After his Best-Director Oscar for Brokeback Mountain (2005), Ang Lee's latest movie is the Chinese (with English sub-titles) Lust, Caution. This overlong epic (157 mins) is a beautifully filmed espionage erotic thriller set in 1942 Japanese-occupied Shanghai. Playing against type, Tony Leung plays Mr Yee, a powerful and cruel Chinese collaborator who has risen to be head of the secret service. And Wei Tang, in her debut movie role, plays Wong Chai Chi, a Chinese student sympathetic to the Chinese resistance movement.

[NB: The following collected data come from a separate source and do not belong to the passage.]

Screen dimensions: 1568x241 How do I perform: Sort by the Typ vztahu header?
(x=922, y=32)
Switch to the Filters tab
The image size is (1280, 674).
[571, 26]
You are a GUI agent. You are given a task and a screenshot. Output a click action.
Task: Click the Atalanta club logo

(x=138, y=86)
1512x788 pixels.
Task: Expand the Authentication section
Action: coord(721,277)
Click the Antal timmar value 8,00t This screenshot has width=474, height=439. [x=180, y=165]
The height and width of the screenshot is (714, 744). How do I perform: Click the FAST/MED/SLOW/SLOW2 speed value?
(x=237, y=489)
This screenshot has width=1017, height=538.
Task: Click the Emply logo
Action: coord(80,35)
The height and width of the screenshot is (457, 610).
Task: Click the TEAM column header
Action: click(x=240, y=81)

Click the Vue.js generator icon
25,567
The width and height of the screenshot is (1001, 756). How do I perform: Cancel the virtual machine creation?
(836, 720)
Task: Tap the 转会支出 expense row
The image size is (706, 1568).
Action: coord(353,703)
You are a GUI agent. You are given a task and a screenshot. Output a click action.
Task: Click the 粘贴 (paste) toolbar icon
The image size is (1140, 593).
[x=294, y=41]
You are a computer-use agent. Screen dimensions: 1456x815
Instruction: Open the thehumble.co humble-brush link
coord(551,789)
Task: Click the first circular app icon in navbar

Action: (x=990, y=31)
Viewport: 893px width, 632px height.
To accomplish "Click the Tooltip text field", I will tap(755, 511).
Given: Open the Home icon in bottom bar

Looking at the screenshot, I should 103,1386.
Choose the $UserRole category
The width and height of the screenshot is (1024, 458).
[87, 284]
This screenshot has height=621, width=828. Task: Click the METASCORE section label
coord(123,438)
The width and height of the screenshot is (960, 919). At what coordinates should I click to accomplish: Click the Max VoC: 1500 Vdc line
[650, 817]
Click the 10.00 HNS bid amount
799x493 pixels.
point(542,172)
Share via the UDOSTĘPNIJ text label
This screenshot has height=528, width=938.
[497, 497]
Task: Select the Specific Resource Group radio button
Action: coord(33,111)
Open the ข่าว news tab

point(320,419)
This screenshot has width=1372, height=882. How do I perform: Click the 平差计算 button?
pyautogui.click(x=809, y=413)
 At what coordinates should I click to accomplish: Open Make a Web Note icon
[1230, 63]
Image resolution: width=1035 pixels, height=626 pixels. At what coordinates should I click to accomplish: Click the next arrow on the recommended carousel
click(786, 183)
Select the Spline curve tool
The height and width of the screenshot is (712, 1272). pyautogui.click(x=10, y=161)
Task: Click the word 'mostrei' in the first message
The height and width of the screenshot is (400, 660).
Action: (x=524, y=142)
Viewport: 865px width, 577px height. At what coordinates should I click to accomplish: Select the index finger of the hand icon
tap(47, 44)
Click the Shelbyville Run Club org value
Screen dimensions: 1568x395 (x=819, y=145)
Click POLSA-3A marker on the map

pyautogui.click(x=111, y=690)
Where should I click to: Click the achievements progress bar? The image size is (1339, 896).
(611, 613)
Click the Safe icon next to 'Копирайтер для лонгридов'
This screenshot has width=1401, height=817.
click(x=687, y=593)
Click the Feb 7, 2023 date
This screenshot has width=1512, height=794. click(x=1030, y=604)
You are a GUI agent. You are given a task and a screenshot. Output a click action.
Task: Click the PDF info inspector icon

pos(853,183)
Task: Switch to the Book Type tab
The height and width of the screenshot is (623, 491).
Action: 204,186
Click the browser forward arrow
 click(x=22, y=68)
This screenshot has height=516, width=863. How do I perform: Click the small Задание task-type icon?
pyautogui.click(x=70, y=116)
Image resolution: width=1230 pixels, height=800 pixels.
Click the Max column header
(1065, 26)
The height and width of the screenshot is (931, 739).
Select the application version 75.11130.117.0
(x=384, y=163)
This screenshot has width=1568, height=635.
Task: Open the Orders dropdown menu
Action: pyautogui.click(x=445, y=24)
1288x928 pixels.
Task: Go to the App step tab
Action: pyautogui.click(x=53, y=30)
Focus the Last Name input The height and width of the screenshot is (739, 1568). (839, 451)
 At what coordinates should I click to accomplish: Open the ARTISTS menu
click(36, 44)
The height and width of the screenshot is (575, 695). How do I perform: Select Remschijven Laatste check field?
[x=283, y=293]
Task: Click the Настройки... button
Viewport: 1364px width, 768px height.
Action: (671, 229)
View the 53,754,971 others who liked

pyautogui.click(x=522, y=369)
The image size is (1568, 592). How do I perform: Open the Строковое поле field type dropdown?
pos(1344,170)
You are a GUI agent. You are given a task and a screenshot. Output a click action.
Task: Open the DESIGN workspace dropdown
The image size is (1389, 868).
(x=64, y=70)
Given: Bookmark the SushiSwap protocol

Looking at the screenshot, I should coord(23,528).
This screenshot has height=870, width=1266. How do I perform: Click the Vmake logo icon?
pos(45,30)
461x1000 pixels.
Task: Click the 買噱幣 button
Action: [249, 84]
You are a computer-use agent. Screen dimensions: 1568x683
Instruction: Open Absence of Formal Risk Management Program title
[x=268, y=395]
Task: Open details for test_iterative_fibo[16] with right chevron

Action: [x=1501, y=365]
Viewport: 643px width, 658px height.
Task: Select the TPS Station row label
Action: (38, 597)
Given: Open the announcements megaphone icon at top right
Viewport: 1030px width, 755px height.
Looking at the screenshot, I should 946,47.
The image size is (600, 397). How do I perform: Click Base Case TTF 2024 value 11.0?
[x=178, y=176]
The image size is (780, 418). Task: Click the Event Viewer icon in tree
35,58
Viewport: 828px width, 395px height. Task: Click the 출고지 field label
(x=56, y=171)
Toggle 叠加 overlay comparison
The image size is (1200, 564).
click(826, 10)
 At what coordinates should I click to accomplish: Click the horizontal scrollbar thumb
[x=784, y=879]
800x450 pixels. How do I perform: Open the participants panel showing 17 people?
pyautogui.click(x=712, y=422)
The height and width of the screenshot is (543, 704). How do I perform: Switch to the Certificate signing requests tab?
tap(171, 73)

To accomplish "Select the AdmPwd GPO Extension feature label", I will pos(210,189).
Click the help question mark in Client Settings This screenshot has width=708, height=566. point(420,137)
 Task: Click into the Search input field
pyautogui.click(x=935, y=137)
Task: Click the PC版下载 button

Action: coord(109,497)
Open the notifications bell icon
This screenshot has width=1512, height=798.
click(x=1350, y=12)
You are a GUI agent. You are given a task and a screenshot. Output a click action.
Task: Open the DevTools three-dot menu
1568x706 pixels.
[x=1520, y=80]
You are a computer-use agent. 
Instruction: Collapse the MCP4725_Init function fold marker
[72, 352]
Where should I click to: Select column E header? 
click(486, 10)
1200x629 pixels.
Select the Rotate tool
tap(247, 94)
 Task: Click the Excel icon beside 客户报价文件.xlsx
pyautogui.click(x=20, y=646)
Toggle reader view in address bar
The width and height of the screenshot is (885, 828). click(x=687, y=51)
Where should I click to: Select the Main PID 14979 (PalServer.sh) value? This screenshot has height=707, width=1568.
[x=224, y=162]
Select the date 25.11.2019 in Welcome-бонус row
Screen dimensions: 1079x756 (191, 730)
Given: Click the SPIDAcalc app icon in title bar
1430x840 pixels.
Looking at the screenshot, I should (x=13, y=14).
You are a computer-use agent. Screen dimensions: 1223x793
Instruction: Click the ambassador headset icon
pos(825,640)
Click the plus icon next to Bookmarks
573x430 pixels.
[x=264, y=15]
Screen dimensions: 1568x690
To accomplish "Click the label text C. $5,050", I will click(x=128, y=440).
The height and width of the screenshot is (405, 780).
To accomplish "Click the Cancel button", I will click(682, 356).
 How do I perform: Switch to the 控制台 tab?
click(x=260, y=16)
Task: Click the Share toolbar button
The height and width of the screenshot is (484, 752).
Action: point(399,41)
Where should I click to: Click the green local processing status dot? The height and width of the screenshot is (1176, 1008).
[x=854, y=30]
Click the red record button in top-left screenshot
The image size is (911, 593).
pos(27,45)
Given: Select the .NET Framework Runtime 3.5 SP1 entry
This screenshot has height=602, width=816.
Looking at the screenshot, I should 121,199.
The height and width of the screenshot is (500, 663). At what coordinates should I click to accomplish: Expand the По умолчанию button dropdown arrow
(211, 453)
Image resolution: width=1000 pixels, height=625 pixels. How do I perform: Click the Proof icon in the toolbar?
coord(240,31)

In the early part of the movie, Wong joins a Hong Kong student drama troupe and finds her natural talent in acting. The troupe initially wants to rouse the Chinese into supporting the war effort, but decides to take more direct action by trying to get close to assassinate Mr Yee. Wong goes undercover as Mrs Mak to befriend Yee's wife and hence get close to him. Through a series of events, the first half of the movie ends in a violent murder, which sends Wong running away from Hong Kong to Shanghai.
In the second half of the film, Wong is now in Shanghai, and is found by the resistance and once more asked to become a spy, getting close to Mr Yee. This time, she moves into his home, and his interest in her becomes physical. As head of secret service, he mistrusts everyone, and he captures, interrogates and executes any spies and Chinese resistance members. He is a person standing at the edge of a nihilistic abyss. After forcing himself on her, it is clear he wants control of her. She hates him, but continues to play her role to perfection, giving him no cause for suspicion. As time marches on, he continues this "affair;" the movie is explicit in its showing of this sexual activity. Though this is critical to the plot, it is really not necessary for the acts themselves to be on camera.
The turning point comes in a Japanese brothel, where he has her brought to meet him. Here she sings him a love song, and uncharacteristically, Mr Yee weeps, he is so touched. At this, it is clear his feelings for her are deep. So deep in fact, that he will buy her a huge diamond ring. This causes Wong to understand the depth of their relationship. What started as rape becomes love. And with this discovery, she says "Go now." This is the third movie this year where this phrase is a critical plot development (the others are Away from Her and Dan in Real Life). The movie ends with an unexpected twist that causes Lust to be a tragedy.
Lust, Caution is certainly not for everyone. It is a strong movie for those who can see beyond the violence and sexuality. And it makes us think about the long-term effects of playing a role in real life. After a while, can we remember who we really are? When we hide behind a mask, does that mask morph our face until we actually become the mask? Such role-playing can cause habits, good or bad, to form and to become permanent parts of our character. So, what masks do we wear in public? Even in private? Are they molding us into their image contra Romans 12:2?
Lust, Caution also asks the question of what love really is. How do we know when we really love someone? Can we move from hate to love in a relationship? And if we do love someone, are we prepared to sacrifice for them, even if that sacrifice is all that we have? This inscrutable Chinese movie opens its masks for us to challenge our own ethic.